On February 6, the Guardian reported that “senior leadership” at the Barbican opted out of hosting the LRB‘s annual Winter Lectures Series. The arts center publicly stated that it “had been in conversation” with the LRB about the program since late 2023. But upon learning the topic of Mishra’s conversation, the organization decided against presenting the series.

“We knew that Pankaj Mishra’s lecture — titled ‘The Shoah after Gaza’ — would need dedicated and thoughtful care given the importance of the topic, and we were in the process of discussing that with the LRB,” the Barbican said in its February 14 statement. Because the event was “prematurely” publicized, the Barbican said, the center was unable to “properly consider” how to present it.

Less than a week later, the Barbican opened Unravel — a group exhibition contending with legacies of imperialism and colonialism through fiber and textile art co-curated by Barbican staffers Lotte Johnson, Wells Fray-Smith, and Diego Chocano and Amanda Pinatih of Amsterdam’s Stedelijk Museum.

For the exhibition, collectors Leviste and Mayet had lent two double-sided cotton quilts by American quiltmaker Loretta Pettway. But on February 20, they contacted the arts center with concerns about its decision regarding the LRB program.

“I cannot understate how disturbing and alarming this blatant act of repression (and lack of transparency) by the Barbican is: one of the country’s most important arts institutions censoring one of the country’s most respected public intellectuals and literary publications from speaking openly about crimes committed by Israel that we are all watching with our own eyes, on our phones, daily; crimes that are currently being investigated by the International Court of Justice,” Leviste wrote to the exhibition curators and catalogue contributors in an email correspondence re-published online.

“The message it sends to arts institutions across the UK, and the precedent it sets for further suppression of speech, is chilling,” Leviste added. 

Citing the exhibition’s anti-colonialist and Indigenous themes, he also pointed out a “grim irony” in the reality that the project’s host institution is “exert[ing] its own forms of fascist Zionist repression.”

Leviste told the Barbican that he and Mayet, his spouse, were “seriously considering” withdrawing the Pettway works and asked that the arts center directly address their concerns.

The sign explaining why Pettway’s quilts were de-installed from the exhibition

Last June, the organization conducted an internal review after a Barbican team member asked Elias Anastas, co-founder of the Palestine-based Radio Alhara, to avoid talking about “free Palestine” during an event. In 2021, employees accused the center of institutional racism, compiling years of racial prejudice in a book, according to the Guardian.

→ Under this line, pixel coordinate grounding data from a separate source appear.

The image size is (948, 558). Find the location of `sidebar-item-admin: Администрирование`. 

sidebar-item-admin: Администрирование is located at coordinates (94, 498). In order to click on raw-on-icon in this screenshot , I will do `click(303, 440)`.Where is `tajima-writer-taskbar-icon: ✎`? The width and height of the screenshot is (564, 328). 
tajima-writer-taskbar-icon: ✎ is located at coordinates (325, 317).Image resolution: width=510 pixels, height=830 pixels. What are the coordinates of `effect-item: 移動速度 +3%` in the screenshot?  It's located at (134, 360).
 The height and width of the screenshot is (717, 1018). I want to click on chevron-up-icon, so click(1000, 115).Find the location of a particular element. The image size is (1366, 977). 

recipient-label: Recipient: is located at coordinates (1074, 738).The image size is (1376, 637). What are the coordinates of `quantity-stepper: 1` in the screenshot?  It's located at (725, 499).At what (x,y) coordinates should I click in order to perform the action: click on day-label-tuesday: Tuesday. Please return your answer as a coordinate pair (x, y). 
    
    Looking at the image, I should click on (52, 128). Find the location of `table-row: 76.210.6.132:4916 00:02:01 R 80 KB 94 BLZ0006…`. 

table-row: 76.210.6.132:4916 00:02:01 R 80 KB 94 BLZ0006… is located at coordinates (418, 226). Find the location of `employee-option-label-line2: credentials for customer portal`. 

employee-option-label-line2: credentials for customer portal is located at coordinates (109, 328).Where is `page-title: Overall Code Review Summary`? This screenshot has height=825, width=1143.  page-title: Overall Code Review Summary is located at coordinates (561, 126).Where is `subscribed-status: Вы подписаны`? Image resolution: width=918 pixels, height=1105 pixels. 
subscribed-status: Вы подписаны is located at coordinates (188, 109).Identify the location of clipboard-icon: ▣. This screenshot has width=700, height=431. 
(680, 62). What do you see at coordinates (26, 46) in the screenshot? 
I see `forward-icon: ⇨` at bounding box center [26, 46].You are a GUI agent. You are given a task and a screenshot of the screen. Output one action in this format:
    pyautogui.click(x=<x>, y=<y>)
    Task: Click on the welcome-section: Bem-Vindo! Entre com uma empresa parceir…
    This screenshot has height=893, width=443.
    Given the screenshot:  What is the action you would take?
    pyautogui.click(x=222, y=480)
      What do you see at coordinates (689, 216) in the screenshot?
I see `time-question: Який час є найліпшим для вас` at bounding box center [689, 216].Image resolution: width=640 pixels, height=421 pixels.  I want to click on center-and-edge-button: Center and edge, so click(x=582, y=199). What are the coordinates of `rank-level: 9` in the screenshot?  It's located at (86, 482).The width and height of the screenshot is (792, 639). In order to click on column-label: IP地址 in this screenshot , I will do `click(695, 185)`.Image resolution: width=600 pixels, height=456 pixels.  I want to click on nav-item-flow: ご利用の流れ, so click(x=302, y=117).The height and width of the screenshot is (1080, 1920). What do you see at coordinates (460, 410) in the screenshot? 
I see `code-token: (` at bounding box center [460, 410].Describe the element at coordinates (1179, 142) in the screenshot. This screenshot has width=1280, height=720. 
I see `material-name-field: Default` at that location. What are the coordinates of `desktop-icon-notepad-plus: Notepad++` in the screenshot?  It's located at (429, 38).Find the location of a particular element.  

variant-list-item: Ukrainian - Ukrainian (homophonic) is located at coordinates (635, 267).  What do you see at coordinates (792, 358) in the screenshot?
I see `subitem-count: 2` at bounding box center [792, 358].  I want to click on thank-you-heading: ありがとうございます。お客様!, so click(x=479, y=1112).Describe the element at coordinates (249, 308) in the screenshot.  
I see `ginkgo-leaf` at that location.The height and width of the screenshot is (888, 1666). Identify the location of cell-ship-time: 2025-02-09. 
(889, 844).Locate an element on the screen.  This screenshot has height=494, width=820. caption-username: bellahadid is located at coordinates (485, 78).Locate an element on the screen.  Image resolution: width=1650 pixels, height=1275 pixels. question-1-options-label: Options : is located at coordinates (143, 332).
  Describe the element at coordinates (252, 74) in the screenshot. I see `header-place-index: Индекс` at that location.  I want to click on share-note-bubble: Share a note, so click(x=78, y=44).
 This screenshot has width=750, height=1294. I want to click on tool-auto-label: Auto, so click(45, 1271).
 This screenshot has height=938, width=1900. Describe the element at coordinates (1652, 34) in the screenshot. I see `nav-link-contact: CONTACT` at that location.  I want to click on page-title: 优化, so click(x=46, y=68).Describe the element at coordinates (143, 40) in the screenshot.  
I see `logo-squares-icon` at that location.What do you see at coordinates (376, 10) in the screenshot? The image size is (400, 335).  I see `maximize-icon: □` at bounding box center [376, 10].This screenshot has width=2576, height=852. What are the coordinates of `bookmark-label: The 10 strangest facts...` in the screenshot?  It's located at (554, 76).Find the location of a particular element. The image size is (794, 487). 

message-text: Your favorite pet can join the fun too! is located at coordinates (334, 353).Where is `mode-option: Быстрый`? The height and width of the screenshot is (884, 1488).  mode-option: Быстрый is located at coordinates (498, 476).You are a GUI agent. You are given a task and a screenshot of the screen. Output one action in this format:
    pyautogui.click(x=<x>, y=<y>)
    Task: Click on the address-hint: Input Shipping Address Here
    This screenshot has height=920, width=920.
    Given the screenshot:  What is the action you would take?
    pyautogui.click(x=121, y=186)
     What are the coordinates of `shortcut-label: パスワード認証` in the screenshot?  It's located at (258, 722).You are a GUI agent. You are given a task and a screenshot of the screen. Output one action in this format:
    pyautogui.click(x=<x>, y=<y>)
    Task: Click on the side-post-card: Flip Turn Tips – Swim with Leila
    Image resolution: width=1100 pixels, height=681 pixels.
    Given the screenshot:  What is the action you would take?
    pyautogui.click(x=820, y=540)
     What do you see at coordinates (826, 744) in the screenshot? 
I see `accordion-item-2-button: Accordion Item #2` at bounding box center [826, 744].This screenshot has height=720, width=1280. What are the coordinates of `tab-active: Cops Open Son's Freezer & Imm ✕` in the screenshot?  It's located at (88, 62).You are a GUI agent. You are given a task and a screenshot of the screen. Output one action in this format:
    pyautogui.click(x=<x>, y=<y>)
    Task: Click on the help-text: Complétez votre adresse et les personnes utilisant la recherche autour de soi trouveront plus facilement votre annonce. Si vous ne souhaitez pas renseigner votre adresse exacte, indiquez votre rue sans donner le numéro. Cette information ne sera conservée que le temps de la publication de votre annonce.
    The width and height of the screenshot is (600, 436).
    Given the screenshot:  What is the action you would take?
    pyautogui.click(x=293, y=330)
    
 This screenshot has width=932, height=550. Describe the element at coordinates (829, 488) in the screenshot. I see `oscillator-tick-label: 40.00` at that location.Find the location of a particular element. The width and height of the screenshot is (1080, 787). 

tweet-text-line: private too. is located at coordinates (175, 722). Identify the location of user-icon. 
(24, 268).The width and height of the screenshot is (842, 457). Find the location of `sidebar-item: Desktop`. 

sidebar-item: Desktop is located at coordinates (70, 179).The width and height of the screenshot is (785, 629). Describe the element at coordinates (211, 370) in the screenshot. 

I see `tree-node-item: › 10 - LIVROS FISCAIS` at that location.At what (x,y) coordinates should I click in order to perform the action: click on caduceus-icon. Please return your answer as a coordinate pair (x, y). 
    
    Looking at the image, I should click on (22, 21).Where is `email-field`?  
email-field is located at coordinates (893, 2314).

In an email response to Leviste, a Barbican staffer whose name was redacted from the correspondence reiterated the center’s public statements about the LRB series and the incident with Anastas and linked to a 2023 Equity, Diversity and Inclusion strategy and action plan. The staffer also asserted that the Barbican “aims to host the broadest and most diverse range of artists and thinkers” and pointed to its 20-year history of hosting the London Palestine Film Festival as one example.

Leviste was dissatisfied with the organization’s response. “The Barbican has no interest in holding itself accountable for its censorship of the LRB lecture, nor reflecting on how these acts of repression can be prevented from happening again,” he wrote back, requesting that the works be de-installed.

The arts center complied and on February 29, the works were removed, replaced with signs explaining their absence.

The labels now on display read, “These two works have been withdrawn at the request of the lenders, as an act of solidarity with Palestine in response to the Barbican’s decision not to host the London Review of Books (LRB) Winter Lecture Series. We respect the lenders’ decision and are in touch with the artist.”